Each time I have passed a second-hand bookstore on this trip, I have made an effort to stop in and peruse their wares. I usually start in the local section, knowing that the books in one store’s local section will probably be not replicated in the next city, but definitely will not across the country. My first second-hand purchase was a book that proved quite interesting, useful, and illuminating in my first week here.  It was A Popular Dictionary of Cornish Place-Names by O.J. Padel, and I spent many long car rides looking up the origins of the names of cities, rivers, and historic sites we passed. Using the book as a traveling aid has been one of many experiences in England that demonstrates the ways in which history overlays the present.
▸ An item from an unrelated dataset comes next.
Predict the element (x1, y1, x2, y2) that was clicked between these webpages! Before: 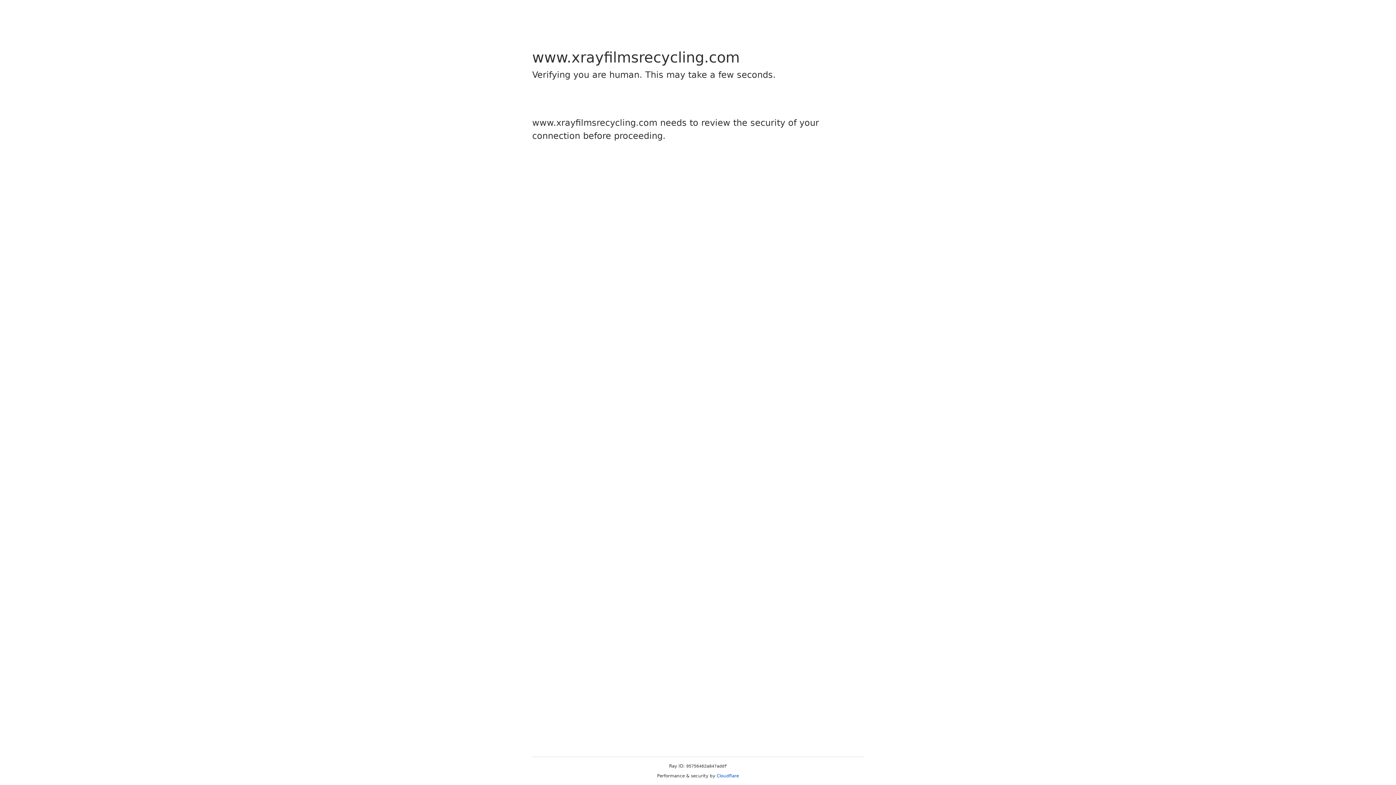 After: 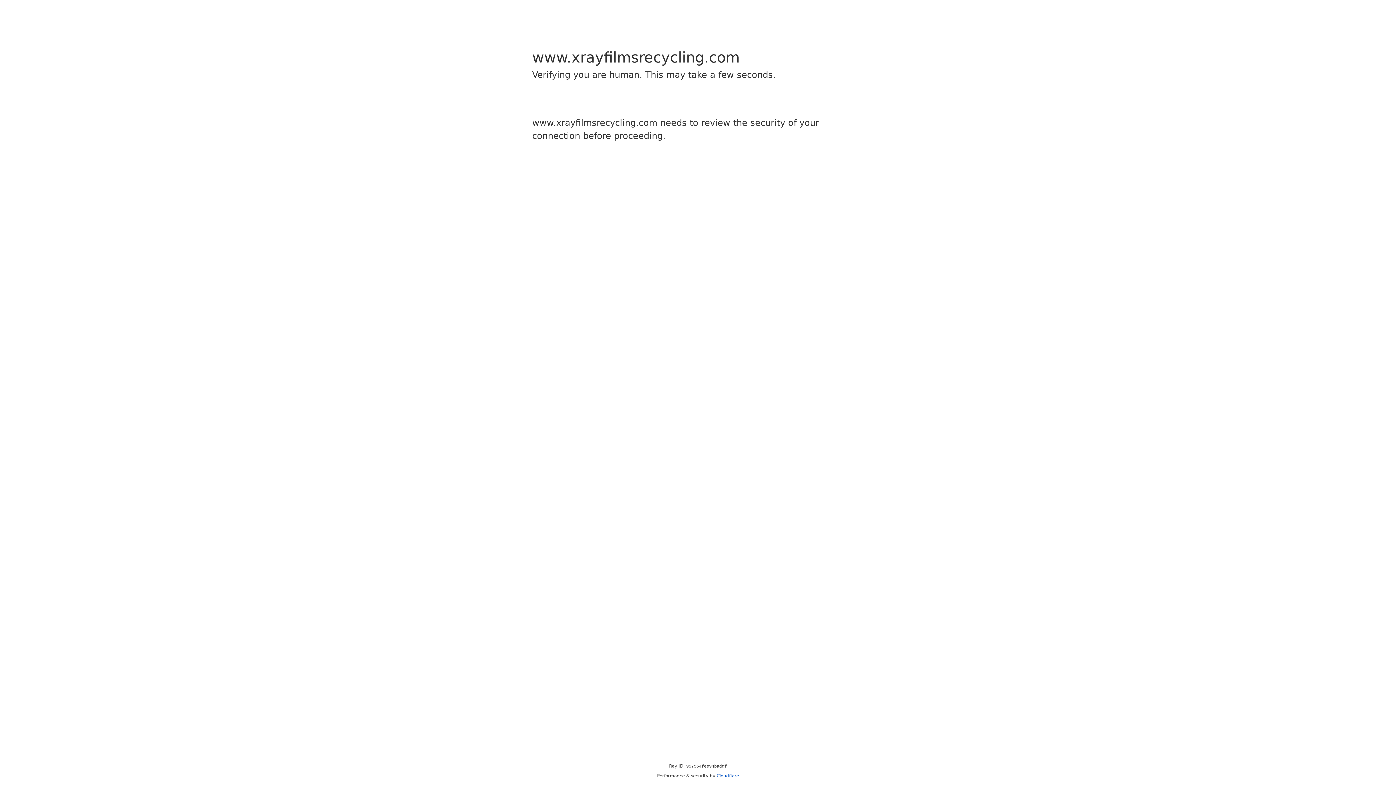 Action: bbox: (716, 773, 739, 778) label: CloudflarePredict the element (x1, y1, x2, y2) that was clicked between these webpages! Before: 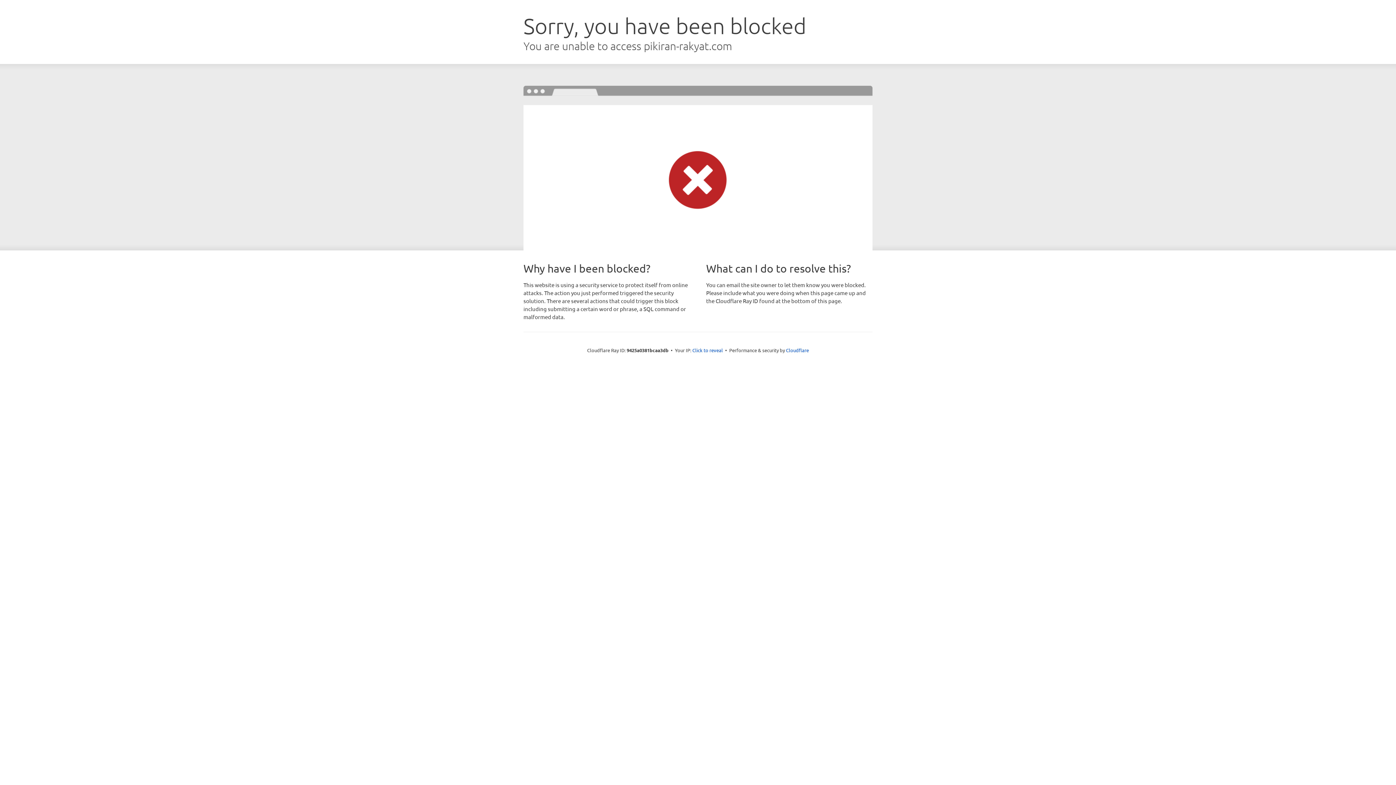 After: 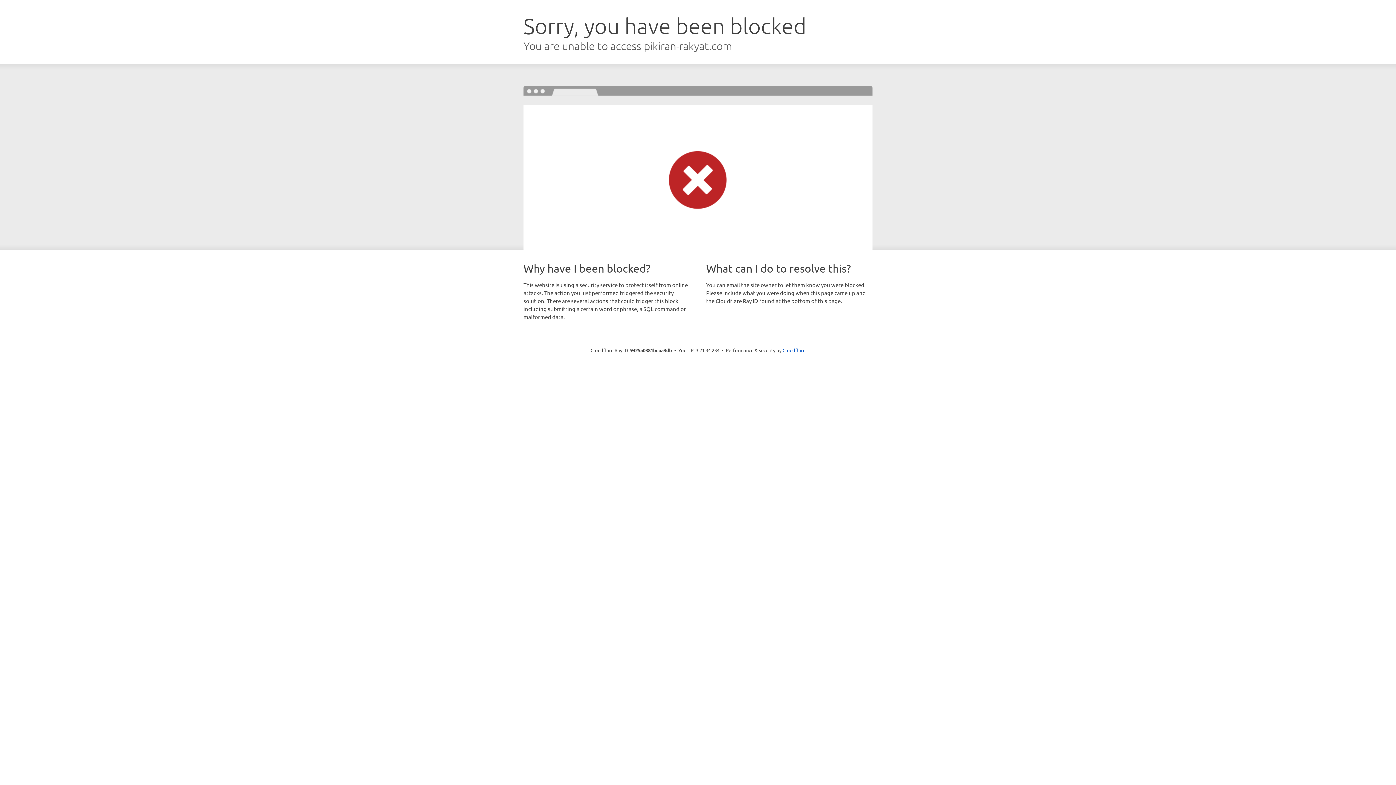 Action: bbox: (692, 346, 723, 353) label: Click to reveal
The names of places reveal a long and winding past, combining the names of figures with literal depictions of geographical features in near-dead tongues, sometimes noting historic or cultural events in poetic ways. The ability to reference the book has made me wish for the ability to always have the names of places at hand, for they provide a rich and subtle look at a long-distant past not always accessible through the sources we have readily available.

Most of the other books I have purchased will not be discussed in this post, because they were purchased as gifts for my family, and I will not spoil it for them through this blog.  Through the wonder of second-hand bookstores, I have finally had the opportunity to discover Terry Pratchett’s Discworld series. I have always been overwhelmed by the sheer number of books that make up the series. At this point, there are over thirty books in the Discworld saga. I picked up the first, twentieth, and twenty-sixth book, reading them out of order within that disjointed grouping. In a sense, the way I have approached the Discworld series is similar to the way the England Field School course structured an introduction to the British approach to museums and historic sites. I have taken a varied and disparate grouping of visits and concepts and attempted to draw them together into a grand narrative of learning. The alien organizations of the National Trust and English Heritage as well as the constellation of private trusts and charities that preserve and protect individual sites, as well as laws and government programs such as the National Lottery Heritage Fund, have each been illuminated by brief, small windows by the many places we have visited. The tales of the city of Ankh-Morpork and its environs, all resting on a disc on a turtle’s back, may have seemed daunting at first, but the exposure I have gained through constant reading have made it almost legible. In a similar sense, English public history, as well as the tenets and practices of the discipline in general, have become much clearer to me through repeat exposure, as I have traveled around this country, building connections with classmates, professionals, and historic places.